- [PROBLEM STATEMENT]: Retype the data exactly, so that every line matches the original.

- [DATA FOR THIS TASK]:
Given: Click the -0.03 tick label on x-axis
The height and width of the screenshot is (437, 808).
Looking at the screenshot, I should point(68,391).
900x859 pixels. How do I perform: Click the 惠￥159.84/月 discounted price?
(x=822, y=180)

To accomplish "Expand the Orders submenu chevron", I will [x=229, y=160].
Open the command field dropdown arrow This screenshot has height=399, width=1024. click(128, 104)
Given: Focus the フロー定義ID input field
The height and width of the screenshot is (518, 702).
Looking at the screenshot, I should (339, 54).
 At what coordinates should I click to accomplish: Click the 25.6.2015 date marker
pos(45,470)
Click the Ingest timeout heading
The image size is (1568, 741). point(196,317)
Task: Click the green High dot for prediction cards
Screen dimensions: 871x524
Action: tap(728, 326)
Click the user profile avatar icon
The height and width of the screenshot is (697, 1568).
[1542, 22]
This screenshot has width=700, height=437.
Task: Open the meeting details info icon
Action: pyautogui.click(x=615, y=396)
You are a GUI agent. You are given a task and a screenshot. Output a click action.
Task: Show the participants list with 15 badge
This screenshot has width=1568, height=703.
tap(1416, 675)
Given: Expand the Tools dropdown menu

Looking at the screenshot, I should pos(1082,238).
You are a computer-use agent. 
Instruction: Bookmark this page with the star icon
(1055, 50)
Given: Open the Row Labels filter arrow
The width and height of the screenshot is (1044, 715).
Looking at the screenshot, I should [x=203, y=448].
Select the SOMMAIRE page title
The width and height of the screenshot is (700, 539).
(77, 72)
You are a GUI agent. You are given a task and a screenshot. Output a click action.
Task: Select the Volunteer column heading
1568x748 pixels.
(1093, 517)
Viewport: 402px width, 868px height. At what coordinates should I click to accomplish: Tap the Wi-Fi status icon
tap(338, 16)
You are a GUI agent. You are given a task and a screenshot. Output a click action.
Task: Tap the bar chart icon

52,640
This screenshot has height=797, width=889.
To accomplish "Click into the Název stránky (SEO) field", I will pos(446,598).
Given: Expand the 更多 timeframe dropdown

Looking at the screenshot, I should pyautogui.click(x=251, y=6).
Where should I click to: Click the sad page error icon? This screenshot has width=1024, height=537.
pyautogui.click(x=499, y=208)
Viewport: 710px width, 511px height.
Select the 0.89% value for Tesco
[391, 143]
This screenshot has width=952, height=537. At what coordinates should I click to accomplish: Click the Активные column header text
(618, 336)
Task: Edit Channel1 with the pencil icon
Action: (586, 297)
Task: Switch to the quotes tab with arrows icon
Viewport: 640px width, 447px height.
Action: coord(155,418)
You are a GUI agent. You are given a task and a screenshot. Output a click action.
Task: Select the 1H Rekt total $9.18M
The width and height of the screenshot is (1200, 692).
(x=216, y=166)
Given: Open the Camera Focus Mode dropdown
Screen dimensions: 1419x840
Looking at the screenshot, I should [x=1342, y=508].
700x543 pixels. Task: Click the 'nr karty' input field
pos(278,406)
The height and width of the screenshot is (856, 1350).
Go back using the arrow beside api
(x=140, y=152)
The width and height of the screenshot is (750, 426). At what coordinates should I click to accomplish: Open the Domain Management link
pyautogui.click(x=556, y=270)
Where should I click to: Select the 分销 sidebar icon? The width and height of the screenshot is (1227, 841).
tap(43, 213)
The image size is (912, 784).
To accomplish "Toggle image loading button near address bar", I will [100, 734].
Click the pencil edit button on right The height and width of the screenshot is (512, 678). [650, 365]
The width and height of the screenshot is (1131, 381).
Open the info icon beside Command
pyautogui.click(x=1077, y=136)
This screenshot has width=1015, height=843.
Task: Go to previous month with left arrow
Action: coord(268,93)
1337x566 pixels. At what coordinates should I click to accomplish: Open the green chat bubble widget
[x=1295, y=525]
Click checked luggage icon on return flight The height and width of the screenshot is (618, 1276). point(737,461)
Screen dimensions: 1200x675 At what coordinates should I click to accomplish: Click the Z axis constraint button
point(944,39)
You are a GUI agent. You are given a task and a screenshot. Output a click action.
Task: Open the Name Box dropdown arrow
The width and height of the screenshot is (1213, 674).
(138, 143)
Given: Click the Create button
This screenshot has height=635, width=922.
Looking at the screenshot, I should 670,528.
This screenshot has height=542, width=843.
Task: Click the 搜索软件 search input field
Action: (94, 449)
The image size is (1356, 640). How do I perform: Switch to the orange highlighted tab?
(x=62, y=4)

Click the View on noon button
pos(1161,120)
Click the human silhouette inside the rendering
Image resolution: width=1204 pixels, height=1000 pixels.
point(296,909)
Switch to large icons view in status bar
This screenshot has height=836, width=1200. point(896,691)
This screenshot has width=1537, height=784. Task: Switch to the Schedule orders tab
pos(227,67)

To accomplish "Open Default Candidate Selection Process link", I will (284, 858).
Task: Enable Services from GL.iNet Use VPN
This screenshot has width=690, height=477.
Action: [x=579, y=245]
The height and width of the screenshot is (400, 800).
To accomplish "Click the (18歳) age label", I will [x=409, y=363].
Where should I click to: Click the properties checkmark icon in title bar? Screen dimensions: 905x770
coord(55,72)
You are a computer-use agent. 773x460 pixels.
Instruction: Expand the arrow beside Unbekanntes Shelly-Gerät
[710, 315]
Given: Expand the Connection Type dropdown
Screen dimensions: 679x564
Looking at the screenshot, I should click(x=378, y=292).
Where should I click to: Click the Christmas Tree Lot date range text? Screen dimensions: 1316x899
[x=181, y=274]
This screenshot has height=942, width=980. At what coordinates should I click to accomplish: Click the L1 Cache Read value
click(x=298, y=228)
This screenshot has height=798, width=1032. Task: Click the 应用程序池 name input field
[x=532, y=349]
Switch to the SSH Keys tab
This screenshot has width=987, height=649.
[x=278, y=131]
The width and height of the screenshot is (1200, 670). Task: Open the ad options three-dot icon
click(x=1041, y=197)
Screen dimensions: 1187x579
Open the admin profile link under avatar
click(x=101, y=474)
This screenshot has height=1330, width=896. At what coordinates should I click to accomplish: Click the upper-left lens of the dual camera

- [ANSWER BOX]:
Given: Click the -0.03 tick label on x-axis
The height and width of the screenshot is (437, 808).
Looking at the screenshot, I should point(68,391).
900x859 pixels. How do I perform: Click the 惠￥159.84/月 discounted price?
(x=822, y=180)

To accomplish "Expand the Orders submenu chevron", I will [x=229, y=160].
Open the command field dropdown arrow This screenshot has height=399, width=1024. click(128, 104)
Given: Focus the フロー定義ID input field
The height and width of the screenshot is (518, 702).
Looking at the screenshot, I should (339, 54).
 At what coordinates should I click to accomplish: Click the 25.6.2015 date marker
pos(45,470)
Click the Ingest timeout heading
The image size is (1568, 741). point(196,317)
Task: Click the green High dot for prediction cards
Screen dimensions: 871x524
Action: tap(728, 326)
Click the user profile avatar icon
The height and width of the screenshot is (697, 1568).
[1542, 22]
This screenshot has width=700, height=437.
Task: Open the meeting details info icon
Action: pyautogui.click(x=615, y=396)
You are a GUI agent. You are given a task and a screenshot. Output a click action.
Task: Show the participants list with 15 badge
This screenshot has width=1568, height=703.
tap(1416, 675)
Given: Expand the Tools dropdown menu

Looking at the screenshot, I should pos(1082,238).
You are a computer-use agent. 
Instruction: Bookmark this page with the star icon
(1055, 50)
Given: Open the Row Labels filter arrow
The width and height of the screenshot is (1044, 715).
Looking at the screenshot, I should [x=203, y=448].
Select the SOMMAIRE page title
The width and height of the screenshot is (700, 539).
(77, 72)
You are a GUI agent. You are given a task and a screenshot. Output a click action.
Task: Select the Volunteer column heading
1568x748 pixels.
(1093, 517)
Viewport: 402px width, 868px height. At what coordinates should I click to accomplish: Tap the Wi-Fi status icon
tap(338, 16)
You are a GUI agent. You are given a task and a screenshot. Output a click action.
Task: Tap the bar chart icon

52,640
This screenshot has height=797, width=889.
To accomplish "Click into the Název stránky (SEO) field", I will pos(446,598).
Given: Expand the 更多 timeframe dropdown

Looking at the screenshot, I should pyautogui.click(x=251, y=6).
Where should I click to: Click the sad page error icon? This screenshot has width=1024, height=537.
pyautogui.click(x=499, y=208)
Viewport: 710px width, 511px height.
Select the 0.89% value for Tesco
[391, 143]
This screenshot has width=952, height=537. At what coordinates should I click to accomplish: Click the Активные column header text
(618, 336)
Task: Edit Channel1 with the pencil icon
Action: (586, 297)
Task: Switch to the quotes tab with arrows icon
Viewport: 640px width, 447px height.
Action: coord(155,418)
You are a GUI agent. You are given a task and a screenshot. Output a click action.
Task: Select the 1H Rekt total $9.18M
The width and height of the screenshot is (1200, 692).
(x=216, y=166)
Given: Open the Camera Focus Mode dropdown
Screen dimensions: 1419x840
Looking at the screenshot, I should [x=1342, y=508].
700x543 pixels. Task: Click the 'nr karty' input field
pos(278,406)
The height and width of the screenshot is (856, 1350).
Go back using the arrow beside api
(x=140, y=152)
The width and height of the screenshot is (750, 426). At what coordinates should I click to accomplish: Open the Domain Management link
pyautogui.click(x=556, y=270)
Where should I click to: Select the 分销 sidebar icon? The width and height of the screenshot is (1227, 841).
tap(43, 213)
The image size is (912, 784).
To accomplish "Toggle image loading button near address bar", I will [100, 734].
Click the pencil edit button on right The height and width of the screenshot is (512, 678). [650, 365]
The width and height of the screenshot is (1131, 381).
Open the info icon beside Command
pyautogui.click(x=1077, y=136)
This screenshot has width=1015, height=843.
Task: Go to previous month with left arrow
Action: coord(268,93)
1337x566 pixels. At what coordinates should I click to accomplish: Open the green chat bubble widget
[x=1295, y=525]
Click checked luggage icon on return flight The height and width of the screenshot is (618, 1276). point(737,461)
Screen dimensions: 1200x675 At what coordinates should I click to accomplish: Click the Z axis constraint button
point(944,39)
You are a GUI agent. You are given a task and a screenshot. Output a click action.
Task: Open the Name Box dropdown arrow
The width and height of the screenshot is (1213, 674).
(138, 143)
Given: Click the Create button
This screenshot has height=635, width=922.
Looking at the screenshot, I should 670,528.
This screenshot has height=542, width=843.
Task: Click the 搜索软件 search input field
Action: (94, 449)
The image size is (1356, 640). How do I perform: Switch to the orange highlighted tab?
(x=62, y=4)

Click the View on noon button
pos(1161,120)
Click the human silhouette inside the rendering
Image resolution: width=1204 pixels, height=1000 pixels.
point(296,909)
Switch to large icons view in status bar
This screenshot has height=836, width=1200. point(896,691)
This screenshot has width=1537, height=784. Task: Switch to the Schedule orders tab
pos(227,67)

To accomplish "Open Default Candidate Selection Process link", I will (284, 858).
Task: Enable Services from GL.iNet Use VPN
This screenshot has width=690, height=477.
Action: [x=579, y=245]
The height and width of the screenshot is (400, 800).
To accomplish "Click the (18歳) age label", I will [x=409, y=363].
Where should I click to: Click the properties checkmark icon in title bar? Screen dimensions: 905x770
coord(55,72)
You are a computer-use agent. 773x460 pixels.
Instruction: Expand the arrow beside Unbekanntes Shelly-Gerät
[710, 315]
Given: Expand the Connection Type dropdown
Screen dimensions: 679x564
Looking at the screenshot, I should click(x=378, y=292).
Where should I click to: Click the Christmas Tree Lot date range text? Screen dimensions: 1316x899
[x=181, y=274]
This screenshot has height=942, width=980. At what coordinates should I click to accomplish: Click the L1 Cache Read value
click(x=298, y=228)
This screenshot has height=798, width=1032. Task: Click the 应用程序池 name input field
[x=532, y=349]
Switch to the SSH Keys tab
This screenshot has width=987, height=649.
[x=278, y=131]
The width and height of the screenshot is (1200, 670). Task: Open the ad options three-dot icon
click(x=1041, y=197)
Screen dimensions: 1187x579
Open the admin profile link under avatar
click(x=101, y=474)
This screenshot has height=1330, width=896. At what coordinates should I click to accomplish: Click the upper-left lens of the dual camera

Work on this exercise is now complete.